Molly peered at the fire, reflecting on her grandmother’s abilities. The flames twirled and pirouetted, licking the logs as the kindling burned. An everyday, ordinary pit fire. Except that it was Crazy Alice’s fire, and according to hearsay, it did as Alice told it.

Molly leaned forward, narrowed her eyes, and spoke silently to the flames. “I hope he’s got a tool belt.”

Nothing. Not even an extra flicker. She wasn’t in touch with her channeling powers. Probably because she didn’t have any.

“Never worried you before,” Alice said.

Molly started and coffee spilled over the rim of her mug. She should be used to her grandmother knowing what was on her mind but these days, the slightest untoward happening set her on edge.

She licked the hot coffee from her thumb. “I’ve never been desperate before.”

Alice chuckled and nodded at the flames. “You looking for love?”

“I’m looking for a strong man with a tool belt and roof-building skills.” Not many men of the brave and daring variety set a foot in the near-deserted town of Hopeless—unless they were lost. And how many brave and daring men got lost? “Has he answered my ad?” she asked, hoping the stranger’s arrival in the Texas Panhandle was the result of a normal occurrence.

Alice didn’t answer.

Not a normal occurrence, then.

A breeze brushed Molly’s face and lifted the long hair from her shoulders. “If I don’t get a roof on the hacienda, I can’t start the business.”

“This man’s got equipment.”

“Is he going to help build my roof?” Without it, there’d be no business to get off the ground. Through the Lens: A gallery of expertise with photographer Molly Mackillop.

Her dream. She’d have a life and a business. As soon as the bad luck disappeared. Just as soon as she rediscovered her spirit—the endeavor kind, not the spooky kind.

Alice rose from the ground, moving as gracefully as a woman half her age, and sat on the bricks edging the pit. The flames sidled away from her, and it wasn’t a breeze that moved them.

Molly shuffled closer. Alice was no fortune-teller and this was no tea-leaf job. She was a giver of wise counsel to those who wanted to listen and Molly was in need of some. “He’s not coming for me, is he?” she asked cautiously.

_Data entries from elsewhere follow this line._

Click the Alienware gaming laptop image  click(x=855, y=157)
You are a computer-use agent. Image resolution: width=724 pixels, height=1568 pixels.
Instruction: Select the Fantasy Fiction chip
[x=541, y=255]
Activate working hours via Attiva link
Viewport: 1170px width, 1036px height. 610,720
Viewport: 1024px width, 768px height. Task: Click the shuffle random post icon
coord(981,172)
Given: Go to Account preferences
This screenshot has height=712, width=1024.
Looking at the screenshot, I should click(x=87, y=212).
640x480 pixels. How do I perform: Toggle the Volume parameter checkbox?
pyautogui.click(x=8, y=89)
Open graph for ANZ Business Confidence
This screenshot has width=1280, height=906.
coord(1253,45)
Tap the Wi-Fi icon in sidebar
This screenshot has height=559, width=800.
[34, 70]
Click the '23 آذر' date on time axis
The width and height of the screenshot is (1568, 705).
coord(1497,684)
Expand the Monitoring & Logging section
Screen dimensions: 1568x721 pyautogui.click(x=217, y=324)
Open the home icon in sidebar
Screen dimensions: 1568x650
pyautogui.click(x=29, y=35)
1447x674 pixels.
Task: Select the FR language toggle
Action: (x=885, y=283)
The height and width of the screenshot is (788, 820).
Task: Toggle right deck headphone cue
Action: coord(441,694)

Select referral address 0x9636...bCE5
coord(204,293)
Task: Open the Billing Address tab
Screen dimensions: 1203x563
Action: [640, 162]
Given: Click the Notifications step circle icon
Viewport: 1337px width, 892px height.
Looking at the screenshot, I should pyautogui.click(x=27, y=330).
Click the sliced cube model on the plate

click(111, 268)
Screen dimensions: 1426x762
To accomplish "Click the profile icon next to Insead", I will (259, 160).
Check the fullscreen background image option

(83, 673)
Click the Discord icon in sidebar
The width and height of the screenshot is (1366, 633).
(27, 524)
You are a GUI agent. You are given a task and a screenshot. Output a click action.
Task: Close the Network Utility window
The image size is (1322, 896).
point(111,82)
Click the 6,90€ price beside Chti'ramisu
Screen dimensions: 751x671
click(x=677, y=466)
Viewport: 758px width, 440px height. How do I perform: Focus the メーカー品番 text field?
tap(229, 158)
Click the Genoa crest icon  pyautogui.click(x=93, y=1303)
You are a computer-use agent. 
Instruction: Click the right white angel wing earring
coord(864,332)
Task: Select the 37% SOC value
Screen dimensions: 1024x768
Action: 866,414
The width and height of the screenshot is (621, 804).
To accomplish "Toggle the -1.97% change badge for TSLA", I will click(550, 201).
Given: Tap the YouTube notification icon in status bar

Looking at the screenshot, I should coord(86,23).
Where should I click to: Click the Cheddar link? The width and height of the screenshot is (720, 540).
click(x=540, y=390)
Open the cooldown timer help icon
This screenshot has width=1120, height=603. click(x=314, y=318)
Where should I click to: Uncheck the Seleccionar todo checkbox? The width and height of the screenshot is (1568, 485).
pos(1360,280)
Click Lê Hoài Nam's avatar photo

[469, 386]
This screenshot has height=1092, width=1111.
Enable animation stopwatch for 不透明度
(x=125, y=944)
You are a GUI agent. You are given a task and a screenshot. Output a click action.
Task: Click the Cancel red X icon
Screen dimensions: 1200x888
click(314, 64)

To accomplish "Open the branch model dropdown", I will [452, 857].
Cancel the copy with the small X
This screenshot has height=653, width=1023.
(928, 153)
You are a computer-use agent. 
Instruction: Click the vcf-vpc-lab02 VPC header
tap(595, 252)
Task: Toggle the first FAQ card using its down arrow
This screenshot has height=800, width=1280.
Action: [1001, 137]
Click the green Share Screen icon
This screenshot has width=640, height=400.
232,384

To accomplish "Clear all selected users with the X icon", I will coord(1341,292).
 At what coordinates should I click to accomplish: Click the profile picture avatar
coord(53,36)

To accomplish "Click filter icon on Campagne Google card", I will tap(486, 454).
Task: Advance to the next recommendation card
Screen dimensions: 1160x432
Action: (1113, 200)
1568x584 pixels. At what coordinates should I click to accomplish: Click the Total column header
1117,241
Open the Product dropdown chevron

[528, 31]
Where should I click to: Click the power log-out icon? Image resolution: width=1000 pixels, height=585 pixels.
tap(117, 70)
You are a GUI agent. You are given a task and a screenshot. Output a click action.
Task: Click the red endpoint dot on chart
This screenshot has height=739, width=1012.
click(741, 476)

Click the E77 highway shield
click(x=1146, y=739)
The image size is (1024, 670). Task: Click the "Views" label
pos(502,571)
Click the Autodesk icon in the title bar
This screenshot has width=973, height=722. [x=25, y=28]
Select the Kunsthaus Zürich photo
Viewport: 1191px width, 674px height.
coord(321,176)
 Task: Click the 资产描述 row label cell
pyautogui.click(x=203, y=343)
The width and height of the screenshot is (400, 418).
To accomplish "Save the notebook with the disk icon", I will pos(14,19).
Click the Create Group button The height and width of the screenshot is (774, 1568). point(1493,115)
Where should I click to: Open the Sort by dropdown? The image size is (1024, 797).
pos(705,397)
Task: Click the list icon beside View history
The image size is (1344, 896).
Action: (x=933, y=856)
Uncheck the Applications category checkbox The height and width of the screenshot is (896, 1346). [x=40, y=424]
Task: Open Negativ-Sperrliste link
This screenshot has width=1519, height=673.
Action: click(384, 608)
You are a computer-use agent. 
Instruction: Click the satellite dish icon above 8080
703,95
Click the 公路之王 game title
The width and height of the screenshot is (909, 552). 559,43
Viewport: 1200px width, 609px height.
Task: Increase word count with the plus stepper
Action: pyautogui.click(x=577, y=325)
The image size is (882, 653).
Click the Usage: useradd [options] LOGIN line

Alice often predicted tall, dark, handsome men for the ladies who visited her. But only when one was definitely on the way.

“Because I don’t need a man. I need a builder.”

“You’re not right for him, Molly, and this man doesn’t want attention.”

“Fine. I just want his equipment.”

Alice laughed, her head thrown back, her hooded green eyes crinkled. “That’s exactly what his problem is.”

His equipment?

“He hasn’t decided if he’s heading this way yet,” Alice said, “and it’s not his tool belt he’s protecting.”

Molly crinkled her nose and looked at the fire. What does that mean?

The fire didn’t answer.

“What’s wrong with me that I’m not right for him?” she asked, brooding over the possibility that every man in her future would think her unsuitable for anything more than doing his books and paying his bills.

Not that this should bother her anymore. She was over it and her ex-fiancé. Or she would be, as soon as she got the money back that he owed her.

“The two of you won’t fit, that’s all.”

Molly put her mug onto the rim of the fire pit, pulled at the collar of her wool jacket, and changed the subject. Some people said there was a curse on Calamity Valley and she didn’t want to think about that. Not when thinking about something she didn’t believe in might make it real.

“I’ve got the courtyard cleared. There was fancy brick-paving under all that junk, and a fountain.” The hacienda had been empty for seventy-eight years, so there’d been a lot of junk to clear. But slowly, through the debris and dust, the broken bricks and the dried-out garden beds, Molly had known that coming home had been the best idea. Not just the only idea, given her situation.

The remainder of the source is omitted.